Cyber Insurance 

Things to look for when choosing the correct coverage:

• Network Security: Insurance against cyber-attacks and hacking attacks.

• Theft and fraud: Cover destruction or loss of the policyholder’s data as the result of a criminal or fraudulent cyber event, including theft and transfer of funds.

• Forensic investigation: Covers the legal, technical, or forensic services necessary to assess whether a cyber-attack has occurred, to assess the impact of the attack, and to stop an attack.

• Business interruption: Covers lost income and related costs where a policyholder is unable to conduct business due to a cyber-event or data loss.

• Social Engineering: is the non-technical cyber strategy that relies on tricking people into breaking standard security practices by manipulating victims into performing various actions or providing confidential information. Social engineering fraud (SEF) is a type of fraud that’s become increasingly common over the last several years, with a large majority of this fraud transpiring over email communications.

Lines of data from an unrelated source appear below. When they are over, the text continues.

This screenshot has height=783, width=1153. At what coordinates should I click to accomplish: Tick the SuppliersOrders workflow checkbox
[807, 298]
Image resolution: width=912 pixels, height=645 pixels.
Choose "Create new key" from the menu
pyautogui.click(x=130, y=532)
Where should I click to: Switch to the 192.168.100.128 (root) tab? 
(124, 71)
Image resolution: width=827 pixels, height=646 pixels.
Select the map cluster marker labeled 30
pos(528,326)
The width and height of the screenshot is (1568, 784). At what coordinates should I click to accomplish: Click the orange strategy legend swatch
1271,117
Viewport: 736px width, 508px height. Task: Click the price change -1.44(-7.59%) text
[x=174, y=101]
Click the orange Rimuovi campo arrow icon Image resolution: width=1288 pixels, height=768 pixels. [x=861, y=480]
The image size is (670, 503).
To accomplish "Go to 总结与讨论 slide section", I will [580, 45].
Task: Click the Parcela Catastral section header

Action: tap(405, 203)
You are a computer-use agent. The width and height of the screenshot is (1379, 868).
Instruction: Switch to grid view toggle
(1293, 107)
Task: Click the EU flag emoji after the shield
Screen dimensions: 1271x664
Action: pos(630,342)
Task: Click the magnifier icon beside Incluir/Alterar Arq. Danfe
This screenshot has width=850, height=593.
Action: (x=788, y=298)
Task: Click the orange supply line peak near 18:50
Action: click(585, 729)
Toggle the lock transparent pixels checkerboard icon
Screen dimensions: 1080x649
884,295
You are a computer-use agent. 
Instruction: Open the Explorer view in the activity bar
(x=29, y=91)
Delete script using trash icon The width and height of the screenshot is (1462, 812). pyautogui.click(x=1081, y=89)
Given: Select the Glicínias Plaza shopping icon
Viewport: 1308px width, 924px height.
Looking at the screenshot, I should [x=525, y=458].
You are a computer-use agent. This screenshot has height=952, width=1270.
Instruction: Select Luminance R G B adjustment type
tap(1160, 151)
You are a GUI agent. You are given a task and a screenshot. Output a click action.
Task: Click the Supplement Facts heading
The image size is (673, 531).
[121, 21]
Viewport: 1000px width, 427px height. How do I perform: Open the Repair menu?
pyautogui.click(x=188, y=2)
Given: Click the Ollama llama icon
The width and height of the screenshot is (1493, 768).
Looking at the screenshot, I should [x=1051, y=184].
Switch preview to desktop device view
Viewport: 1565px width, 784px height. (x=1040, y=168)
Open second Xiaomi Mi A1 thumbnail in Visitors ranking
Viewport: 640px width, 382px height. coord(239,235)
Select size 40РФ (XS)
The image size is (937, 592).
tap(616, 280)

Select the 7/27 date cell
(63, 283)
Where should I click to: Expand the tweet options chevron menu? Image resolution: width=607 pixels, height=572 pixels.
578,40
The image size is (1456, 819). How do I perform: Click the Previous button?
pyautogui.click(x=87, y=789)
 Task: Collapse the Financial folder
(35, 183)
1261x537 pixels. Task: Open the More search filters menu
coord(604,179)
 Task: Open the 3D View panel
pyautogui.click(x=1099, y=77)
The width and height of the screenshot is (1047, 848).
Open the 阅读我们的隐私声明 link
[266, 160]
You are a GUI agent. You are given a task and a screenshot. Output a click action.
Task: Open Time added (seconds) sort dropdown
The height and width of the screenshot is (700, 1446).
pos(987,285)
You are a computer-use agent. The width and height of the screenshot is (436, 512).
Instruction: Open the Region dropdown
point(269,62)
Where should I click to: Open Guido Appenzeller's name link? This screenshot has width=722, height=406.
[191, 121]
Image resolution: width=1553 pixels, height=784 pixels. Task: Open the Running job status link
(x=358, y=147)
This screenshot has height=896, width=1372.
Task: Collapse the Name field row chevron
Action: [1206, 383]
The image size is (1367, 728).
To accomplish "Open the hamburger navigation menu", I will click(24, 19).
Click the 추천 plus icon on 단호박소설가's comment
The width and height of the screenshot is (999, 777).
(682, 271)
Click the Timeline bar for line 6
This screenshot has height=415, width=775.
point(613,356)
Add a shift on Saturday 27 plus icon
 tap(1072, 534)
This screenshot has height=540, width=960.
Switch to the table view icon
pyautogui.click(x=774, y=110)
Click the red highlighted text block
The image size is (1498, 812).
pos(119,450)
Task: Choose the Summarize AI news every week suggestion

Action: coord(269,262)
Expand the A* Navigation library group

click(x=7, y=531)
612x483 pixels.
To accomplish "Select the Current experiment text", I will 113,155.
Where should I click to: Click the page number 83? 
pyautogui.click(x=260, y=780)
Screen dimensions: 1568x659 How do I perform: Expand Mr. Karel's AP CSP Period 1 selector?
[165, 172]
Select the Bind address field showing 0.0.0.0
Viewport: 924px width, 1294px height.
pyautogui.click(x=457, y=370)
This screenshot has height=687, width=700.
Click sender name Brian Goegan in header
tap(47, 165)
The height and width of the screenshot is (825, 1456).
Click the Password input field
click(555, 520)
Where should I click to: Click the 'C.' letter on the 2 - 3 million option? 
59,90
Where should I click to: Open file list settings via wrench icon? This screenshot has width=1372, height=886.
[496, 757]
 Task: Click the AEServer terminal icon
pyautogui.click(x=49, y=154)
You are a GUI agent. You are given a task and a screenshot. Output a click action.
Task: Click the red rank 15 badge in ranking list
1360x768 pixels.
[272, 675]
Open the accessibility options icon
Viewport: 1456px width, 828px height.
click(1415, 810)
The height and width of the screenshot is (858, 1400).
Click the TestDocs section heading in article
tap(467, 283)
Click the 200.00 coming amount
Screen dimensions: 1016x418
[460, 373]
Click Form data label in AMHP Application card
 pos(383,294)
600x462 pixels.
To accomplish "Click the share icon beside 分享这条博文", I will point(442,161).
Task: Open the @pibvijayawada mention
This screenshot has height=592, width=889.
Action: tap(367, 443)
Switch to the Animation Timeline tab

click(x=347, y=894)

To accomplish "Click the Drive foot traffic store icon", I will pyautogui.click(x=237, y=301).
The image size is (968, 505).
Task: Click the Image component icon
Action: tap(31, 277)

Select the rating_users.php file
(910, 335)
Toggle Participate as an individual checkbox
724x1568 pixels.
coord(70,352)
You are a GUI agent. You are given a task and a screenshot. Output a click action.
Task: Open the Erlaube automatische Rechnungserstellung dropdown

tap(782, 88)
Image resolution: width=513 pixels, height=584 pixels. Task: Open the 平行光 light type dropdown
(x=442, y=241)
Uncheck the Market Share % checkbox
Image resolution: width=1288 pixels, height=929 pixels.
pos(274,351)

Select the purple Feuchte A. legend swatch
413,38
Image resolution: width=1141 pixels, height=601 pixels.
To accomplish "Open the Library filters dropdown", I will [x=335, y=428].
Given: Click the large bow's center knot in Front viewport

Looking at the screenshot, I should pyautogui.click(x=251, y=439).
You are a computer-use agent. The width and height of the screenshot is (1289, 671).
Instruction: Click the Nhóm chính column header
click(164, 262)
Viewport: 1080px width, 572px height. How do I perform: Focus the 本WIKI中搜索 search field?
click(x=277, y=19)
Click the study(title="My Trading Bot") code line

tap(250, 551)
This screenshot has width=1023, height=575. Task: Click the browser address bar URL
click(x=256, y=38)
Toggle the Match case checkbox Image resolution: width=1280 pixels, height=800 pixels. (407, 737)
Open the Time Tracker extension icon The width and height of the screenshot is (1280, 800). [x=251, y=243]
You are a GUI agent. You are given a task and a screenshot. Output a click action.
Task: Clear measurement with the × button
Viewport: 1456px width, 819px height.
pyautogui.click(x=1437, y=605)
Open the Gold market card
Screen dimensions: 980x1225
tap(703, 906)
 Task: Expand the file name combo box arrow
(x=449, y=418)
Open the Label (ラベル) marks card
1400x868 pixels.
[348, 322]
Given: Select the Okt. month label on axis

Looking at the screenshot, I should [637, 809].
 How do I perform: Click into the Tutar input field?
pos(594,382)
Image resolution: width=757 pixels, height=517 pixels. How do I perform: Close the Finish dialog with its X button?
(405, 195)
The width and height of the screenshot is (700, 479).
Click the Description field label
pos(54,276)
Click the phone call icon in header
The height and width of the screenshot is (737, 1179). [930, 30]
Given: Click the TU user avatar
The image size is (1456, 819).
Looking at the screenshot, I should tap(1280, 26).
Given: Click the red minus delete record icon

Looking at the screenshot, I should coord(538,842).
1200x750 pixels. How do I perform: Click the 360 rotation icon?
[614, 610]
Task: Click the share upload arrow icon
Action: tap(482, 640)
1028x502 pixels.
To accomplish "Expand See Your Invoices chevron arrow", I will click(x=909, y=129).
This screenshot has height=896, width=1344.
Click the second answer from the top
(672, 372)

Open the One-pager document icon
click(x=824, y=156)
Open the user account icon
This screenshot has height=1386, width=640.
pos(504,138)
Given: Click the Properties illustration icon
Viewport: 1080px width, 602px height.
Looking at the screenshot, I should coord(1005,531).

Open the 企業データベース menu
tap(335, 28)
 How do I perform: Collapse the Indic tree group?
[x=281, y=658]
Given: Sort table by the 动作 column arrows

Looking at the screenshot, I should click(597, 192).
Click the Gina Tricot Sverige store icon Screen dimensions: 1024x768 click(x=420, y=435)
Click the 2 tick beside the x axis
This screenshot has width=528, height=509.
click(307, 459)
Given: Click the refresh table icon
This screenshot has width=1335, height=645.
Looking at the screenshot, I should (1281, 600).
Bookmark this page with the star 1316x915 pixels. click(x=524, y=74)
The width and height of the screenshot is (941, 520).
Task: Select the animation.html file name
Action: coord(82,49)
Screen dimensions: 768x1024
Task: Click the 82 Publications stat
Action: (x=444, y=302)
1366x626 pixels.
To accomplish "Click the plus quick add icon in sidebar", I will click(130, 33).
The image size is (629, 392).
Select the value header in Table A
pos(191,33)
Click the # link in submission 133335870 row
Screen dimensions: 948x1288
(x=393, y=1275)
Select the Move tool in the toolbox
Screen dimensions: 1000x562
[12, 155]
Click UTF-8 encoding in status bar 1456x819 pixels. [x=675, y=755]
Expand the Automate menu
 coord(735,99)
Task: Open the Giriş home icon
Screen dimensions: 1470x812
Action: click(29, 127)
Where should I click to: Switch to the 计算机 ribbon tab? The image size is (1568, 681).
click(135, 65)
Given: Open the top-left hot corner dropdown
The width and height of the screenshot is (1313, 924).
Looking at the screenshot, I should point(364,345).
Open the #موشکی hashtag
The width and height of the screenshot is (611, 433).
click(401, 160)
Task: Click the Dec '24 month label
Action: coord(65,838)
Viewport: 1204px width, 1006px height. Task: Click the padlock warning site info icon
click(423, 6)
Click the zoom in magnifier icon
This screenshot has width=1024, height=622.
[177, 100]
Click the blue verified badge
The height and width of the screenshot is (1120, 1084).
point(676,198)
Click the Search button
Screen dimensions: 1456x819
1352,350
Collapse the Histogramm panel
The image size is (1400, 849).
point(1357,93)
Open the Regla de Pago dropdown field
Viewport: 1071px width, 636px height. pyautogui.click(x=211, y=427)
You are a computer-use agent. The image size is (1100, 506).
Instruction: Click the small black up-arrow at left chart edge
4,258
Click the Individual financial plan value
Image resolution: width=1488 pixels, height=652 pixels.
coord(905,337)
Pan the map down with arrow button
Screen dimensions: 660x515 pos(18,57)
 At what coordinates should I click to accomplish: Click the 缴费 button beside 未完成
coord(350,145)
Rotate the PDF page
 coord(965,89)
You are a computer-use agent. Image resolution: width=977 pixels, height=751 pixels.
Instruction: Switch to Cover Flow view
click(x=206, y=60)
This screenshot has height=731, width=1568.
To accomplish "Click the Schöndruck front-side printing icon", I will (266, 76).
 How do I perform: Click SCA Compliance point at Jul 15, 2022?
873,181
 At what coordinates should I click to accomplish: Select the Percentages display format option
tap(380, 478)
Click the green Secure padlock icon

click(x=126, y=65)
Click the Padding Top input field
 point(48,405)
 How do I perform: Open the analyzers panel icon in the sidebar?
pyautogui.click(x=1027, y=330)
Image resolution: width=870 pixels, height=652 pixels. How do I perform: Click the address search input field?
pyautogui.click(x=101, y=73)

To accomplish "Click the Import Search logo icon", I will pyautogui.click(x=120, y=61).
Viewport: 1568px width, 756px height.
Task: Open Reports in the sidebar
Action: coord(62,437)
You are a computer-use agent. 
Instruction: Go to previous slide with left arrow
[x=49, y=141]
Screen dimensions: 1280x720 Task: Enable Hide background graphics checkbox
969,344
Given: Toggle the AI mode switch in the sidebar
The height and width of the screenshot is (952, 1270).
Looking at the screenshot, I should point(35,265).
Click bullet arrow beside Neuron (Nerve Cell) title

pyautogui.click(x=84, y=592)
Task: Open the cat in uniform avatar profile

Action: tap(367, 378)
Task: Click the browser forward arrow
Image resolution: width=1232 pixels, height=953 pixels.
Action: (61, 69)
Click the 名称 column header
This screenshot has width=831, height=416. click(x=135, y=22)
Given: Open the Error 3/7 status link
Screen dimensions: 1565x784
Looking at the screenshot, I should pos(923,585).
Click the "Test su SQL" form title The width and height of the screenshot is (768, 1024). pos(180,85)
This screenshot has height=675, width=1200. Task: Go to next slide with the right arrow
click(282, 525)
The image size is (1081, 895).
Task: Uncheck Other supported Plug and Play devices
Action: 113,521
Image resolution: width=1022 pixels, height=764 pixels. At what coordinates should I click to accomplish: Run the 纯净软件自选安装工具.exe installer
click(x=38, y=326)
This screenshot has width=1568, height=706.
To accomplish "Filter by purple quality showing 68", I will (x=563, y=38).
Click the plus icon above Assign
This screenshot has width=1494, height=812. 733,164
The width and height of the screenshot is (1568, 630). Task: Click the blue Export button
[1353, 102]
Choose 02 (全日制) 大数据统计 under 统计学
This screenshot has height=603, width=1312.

• Cyber extortion and ransomware: Provide coverage for the costs associated with the investigation of threats to commit cyber-attacks against the policyholder’s systems and for payments to extortionists who threaten to obtain and disclose sensitive information.

• Reputation Insurance: Insurance against reputation attacks and cyber defamation.

• Computer data loss and restoration: Covers physical damage to, or loss of use of, computer-related assets, including the costs of retrieving and restoring data, hardware, software, or other information destroyed or damaged as the result of a cyber-attack.

• Information Privacy: Covers organizational liabilities arising from actual or alleged non-compliance with any worldwide cyber, information privacy, or identity-related regulation, statute, or the law. For example, this coverage part would cover an organization's legal defense, and ultimate monetary settlement, resulting from a regulatory claim alleging such organization was non-compliant with any covered privacy regulation

• Bricking- Bricking refers to a consumer electronic device that has been damaged beyond repair, making it utterly unusable, often because of damaged firmware, malicious or incorrect software. once they are rendered inoperative, they are virtually useless except as a paperweight or a doorstop

• Insurance and recovery process: Coverage for business interruption loss under cyber insurance policies is becoming more prescriptive, the language in most insurance policies is still somewhat open ended and subject to competing interpretations.  

• Most business interruption coverage includes a waiting period of a certain number of hours and a requirement that net profit or loss, charges and expenses be calculated on an hourly basis. It’s important to recognize that cyber insurance policies provide for the recovery of lost net profits and mitigation costs, as well as continuing expenses, such as employee salaries.